*WORK TO BE COMPLETED*
All lines in the data below carrying the string "SRAM" are to be located and copied.

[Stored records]
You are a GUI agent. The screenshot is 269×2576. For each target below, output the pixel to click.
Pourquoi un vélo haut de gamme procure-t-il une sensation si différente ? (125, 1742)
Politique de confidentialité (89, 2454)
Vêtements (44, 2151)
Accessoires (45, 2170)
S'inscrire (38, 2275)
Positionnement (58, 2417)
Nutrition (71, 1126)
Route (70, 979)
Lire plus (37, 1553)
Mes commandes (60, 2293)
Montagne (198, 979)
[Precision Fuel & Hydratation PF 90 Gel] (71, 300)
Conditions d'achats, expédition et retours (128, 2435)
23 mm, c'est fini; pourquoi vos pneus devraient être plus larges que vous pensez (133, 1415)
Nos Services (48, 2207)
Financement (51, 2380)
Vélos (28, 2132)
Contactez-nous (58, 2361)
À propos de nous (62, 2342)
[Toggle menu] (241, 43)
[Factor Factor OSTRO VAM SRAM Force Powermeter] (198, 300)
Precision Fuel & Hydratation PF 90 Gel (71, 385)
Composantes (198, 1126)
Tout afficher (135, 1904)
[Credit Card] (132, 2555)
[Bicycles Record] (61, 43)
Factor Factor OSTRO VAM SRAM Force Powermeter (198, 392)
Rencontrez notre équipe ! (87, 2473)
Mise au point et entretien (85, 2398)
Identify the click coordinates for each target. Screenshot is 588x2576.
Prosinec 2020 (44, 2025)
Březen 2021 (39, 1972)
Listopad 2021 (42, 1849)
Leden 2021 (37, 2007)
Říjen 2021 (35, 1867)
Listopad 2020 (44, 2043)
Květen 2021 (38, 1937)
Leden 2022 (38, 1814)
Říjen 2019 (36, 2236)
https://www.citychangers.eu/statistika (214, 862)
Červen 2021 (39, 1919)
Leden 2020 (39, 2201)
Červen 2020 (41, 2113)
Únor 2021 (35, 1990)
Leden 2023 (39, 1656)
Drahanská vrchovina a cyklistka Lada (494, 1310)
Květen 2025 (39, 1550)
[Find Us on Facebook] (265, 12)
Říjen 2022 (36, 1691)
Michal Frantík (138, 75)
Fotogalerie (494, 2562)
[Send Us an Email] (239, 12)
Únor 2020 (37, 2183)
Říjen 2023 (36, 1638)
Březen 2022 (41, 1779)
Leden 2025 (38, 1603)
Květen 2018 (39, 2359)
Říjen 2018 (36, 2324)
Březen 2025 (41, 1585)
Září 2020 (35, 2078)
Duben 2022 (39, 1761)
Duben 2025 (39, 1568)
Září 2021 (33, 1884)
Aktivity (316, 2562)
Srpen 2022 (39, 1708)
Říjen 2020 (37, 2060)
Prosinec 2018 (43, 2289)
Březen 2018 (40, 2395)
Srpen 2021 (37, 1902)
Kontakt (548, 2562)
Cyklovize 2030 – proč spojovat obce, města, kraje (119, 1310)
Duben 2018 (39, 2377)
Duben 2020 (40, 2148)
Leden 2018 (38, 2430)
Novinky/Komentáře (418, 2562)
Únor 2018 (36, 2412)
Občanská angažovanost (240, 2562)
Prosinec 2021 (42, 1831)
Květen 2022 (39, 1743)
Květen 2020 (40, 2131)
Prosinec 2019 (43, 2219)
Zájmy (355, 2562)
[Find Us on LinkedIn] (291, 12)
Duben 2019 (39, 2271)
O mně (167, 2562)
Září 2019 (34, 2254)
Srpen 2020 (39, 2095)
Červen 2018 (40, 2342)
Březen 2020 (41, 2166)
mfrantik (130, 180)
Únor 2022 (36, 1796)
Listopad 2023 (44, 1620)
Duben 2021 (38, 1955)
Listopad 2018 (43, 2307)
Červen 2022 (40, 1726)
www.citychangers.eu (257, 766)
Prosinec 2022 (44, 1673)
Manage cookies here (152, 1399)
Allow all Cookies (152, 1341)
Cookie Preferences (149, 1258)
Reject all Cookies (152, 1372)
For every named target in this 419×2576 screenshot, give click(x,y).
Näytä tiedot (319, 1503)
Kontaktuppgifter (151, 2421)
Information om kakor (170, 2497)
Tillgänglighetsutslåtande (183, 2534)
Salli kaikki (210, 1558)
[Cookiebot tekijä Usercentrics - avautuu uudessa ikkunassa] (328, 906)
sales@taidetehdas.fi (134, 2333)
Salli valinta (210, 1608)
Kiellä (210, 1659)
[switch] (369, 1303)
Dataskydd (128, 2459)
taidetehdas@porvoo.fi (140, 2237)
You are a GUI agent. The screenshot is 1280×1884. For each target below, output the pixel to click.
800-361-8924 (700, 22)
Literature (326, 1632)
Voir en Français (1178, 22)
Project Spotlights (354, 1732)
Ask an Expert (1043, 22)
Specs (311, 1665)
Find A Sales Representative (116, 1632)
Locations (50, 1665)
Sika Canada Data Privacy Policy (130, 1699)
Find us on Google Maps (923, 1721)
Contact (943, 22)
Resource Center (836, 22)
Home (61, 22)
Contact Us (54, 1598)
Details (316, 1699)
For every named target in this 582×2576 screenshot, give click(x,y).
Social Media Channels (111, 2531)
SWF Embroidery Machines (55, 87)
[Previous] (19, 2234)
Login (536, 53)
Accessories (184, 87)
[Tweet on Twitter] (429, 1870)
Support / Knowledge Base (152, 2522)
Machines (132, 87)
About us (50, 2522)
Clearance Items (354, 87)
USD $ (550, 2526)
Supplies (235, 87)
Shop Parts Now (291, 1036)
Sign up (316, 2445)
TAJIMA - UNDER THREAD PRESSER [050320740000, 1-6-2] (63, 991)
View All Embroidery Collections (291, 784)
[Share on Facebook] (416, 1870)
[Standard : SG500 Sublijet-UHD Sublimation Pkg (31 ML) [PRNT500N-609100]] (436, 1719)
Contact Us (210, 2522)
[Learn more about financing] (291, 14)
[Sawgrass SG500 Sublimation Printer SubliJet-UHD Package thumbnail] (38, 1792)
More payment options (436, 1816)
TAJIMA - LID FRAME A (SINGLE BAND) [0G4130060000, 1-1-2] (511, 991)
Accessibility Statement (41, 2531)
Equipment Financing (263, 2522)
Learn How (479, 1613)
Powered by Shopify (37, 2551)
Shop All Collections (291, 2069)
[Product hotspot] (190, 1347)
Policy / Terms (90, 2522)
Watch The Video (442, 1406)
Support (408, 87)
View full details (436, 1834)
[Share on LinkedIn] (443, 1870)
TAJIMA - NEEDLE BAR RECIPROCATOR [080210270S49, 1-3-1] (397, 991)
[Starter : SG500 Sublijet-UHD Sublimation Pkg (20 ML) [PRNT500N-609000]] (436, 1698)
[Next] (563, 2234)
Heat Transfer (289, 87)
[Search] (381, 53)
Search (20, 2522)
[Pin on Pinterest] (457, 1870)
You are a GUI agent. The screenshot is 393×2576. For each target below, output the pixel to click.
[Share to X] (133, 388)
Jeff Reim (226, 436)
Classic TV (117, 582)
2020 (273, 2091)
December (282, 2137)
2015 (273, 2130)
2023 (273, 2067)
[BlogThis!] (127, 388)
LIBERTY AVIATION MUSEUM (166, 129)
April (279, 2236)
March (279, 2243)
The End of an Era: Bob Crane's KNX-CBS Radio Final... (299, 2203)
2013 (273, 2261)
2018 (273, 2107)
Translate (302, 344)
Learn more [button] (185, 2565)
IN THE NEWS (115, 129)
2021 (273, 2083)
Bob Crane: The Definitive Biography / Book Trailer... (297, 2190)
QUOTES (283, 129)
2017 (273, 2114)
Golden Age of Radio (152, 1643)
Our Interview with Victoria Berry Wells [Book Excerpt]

*ANSWER FOR THIS EXERCISE*
[Factor Factor OSTRO VAM SRAM Force Powermeter] (198, 300)
Factor Factor OSTRO VAM SRAM Force Powermeter (198, 392)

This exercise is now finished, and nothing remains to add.